Although I have read several Irish authors over the last few years, only a small proportion of it has been about the Troubles. The last one was Louise Kennedy with Trespassers.
Ni Chuinn was born in the year of the Peace Agreement as was one of the narrators, Jackie, as we are reminded several times throughout the book but this writing is full of the aftermath, the grief, the trauma and indignity but also the pain and the ever present conflict between those who want to forget and those who can’t.
The opening story is narrated by Jackie who can not forget the fact that his parents’ car was hijacked by loyalists when his mother was pregnant. It is well known now that trauma in the third trimester can have a significant impact on the child. Changes in behaviour and environment changes their expectations of life and this affects the genes of the baby and how they work (epigenetics). Inheriting our parents’ experiences. How on earth is this cycle broken?
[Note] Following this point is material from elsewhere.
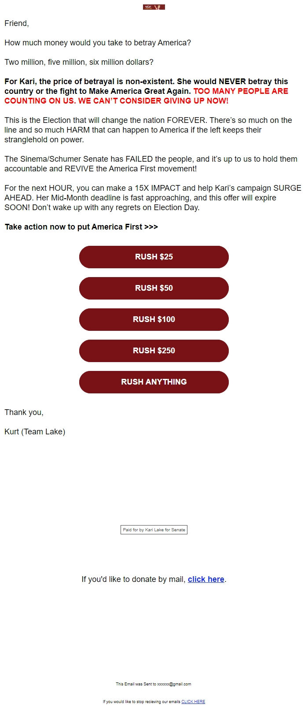Click the 'Thank you,' closing line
Is the act of writing or recording them one way?
Daisy Hill contains two characters, Rowan and Shane, who reflect the internal argument I have with this book. After a visit to a hospital, Rowan starts to talk about the Trouble and Shane shouts back;
“I don’t want to talk to you, I’m sick of it, right? You weren’t there, you remember fuck all, you just, you’ve got this obsession with history.”
p133
And then we move onto the state sponsored killings.
. . .it’s this huge fucking army, it’s this huge fucking state, this government that does whatever it wants, that just, that they can kill us and kill us.
Rowan finishes the conversation by saying that it wasn’t history or Politics, it was his life. And this is the struggle I have. Oh, stop going on and on about something that you didn’t experience, but also knowing that people need to talk about these events so that they do not become weighed down by them because they have expereinced them in ways that are not first hand.
There’s quite a lot about this book I don’t understand. The conversations above were taken from Daisy Hill that starts with a man having taken something and crying over his dying dog. How do the two fit to together? Are the man, John, and the dog meant to represent something? Northern Ireland and the British government and how do they link to the lament at the end?
You could read this book as not about Northern Ireland but about any conflict. It fits well with Gaza and Palestine depending on your point of view, or any conflict past or present that is ‘David and Goliath’. Unfortunately, I failed to conect with it.